Each file is one bare domain or IP per line — no quotes, no surrounding whitespace, LF line endings — sorted (domains alphabetically, IPs numerically) for clean diffs. Point your firewall (pfSense / OPNsense / MikroTik / ipset, etc.) at whichever files you need. (database.jsonl and _state.json are internal bookkeeping; the firewall should ignore them.)

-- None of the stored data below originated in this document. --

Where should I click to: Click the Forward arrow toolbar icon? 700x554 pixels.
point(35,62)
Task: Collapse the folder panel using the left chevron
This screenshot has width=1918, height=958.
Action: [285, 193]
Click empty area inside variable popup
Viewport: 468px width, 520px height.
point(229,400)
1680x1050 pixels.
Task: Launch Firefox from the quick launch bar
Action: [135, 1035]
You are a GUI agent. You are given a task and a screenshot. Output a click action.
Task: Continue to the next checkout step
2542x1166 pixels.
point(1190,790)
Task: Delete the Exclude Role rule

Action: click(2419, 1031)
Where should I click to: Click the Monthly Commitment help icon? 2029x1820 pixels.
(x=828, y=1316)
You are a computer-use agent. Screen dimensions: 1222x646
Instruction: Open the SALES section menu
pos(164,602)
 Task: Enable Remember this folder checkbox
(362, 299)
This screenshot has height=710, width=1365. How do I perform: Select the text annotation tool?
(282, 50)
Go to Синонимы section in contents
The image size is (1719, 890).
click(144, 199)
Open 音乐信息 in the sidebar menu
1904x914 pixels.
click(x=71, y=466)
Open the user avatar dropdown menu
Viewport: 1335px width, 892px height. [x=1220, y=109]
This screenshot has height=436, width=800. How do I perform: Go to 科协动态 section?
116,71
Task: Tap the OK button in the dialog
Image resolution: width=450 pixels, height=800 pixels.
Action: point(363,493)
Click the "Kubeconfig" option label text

data/database.jsonl is the source of truth (id, url, type, date). The .txt lists are derived from it plus the current clock on every run, so ageing is automatic: a record that turns 31 days old drops out of days-30-* but is still present in days-60-*, days-90-*, days-120-* and full-*. No entry is ever lost from the wider windows.

How it decides what to do

  • First run (no full-* lists yet): state is wiped and a full crawl of every page begins, with a randomised MIN_DELAY..MAX_DELAY pause between pages so the API is not hammered. The crawl is resumable and checkpointed. The GitHub Actions workflow is set to 5–12 s/page (≈2 days to seed everything); the code/Docker default is the more conservative 10–50 s.
  • After the full crawl completes: each run does a fast incremental update — only the newest pages are fetched until a record we already have is reached — then the lists are regenerated. The workflow runs this once per hour.
  • Periodically (every FULL_RESYNC_DAYS, default 7): instead of an incremental update, a fresh full crawl runs to detect entries the source has removed (see below).

Removals (delisting)

The incremental update only ever adds; it cannot see that the source dropped an entry. To catch removals, every FULL_RESYNC_DAYS (default 7) the fetcher re-crawls the whole index. Each record is stamped with the pass that last saw it, and when a full pass finishes, any record not seen during it is treated as removed at the source:

  • it is deleted from the database, so it disappears from all lists (full-* and every days-* window) on the next regeneration, and

  • it is appended to data/removed.log — one tab-separated line per removal:

    2026-06-08T17:34:38	REMOVED	removed-x.com	type=domain	id=3	added=2026-06-01 10:00:00
    

Set FULL_RESYNC_DAYS=0 to disable periodic re-syncs (removals then won't be detected). removed.log is append-only history; the firewall ignores it.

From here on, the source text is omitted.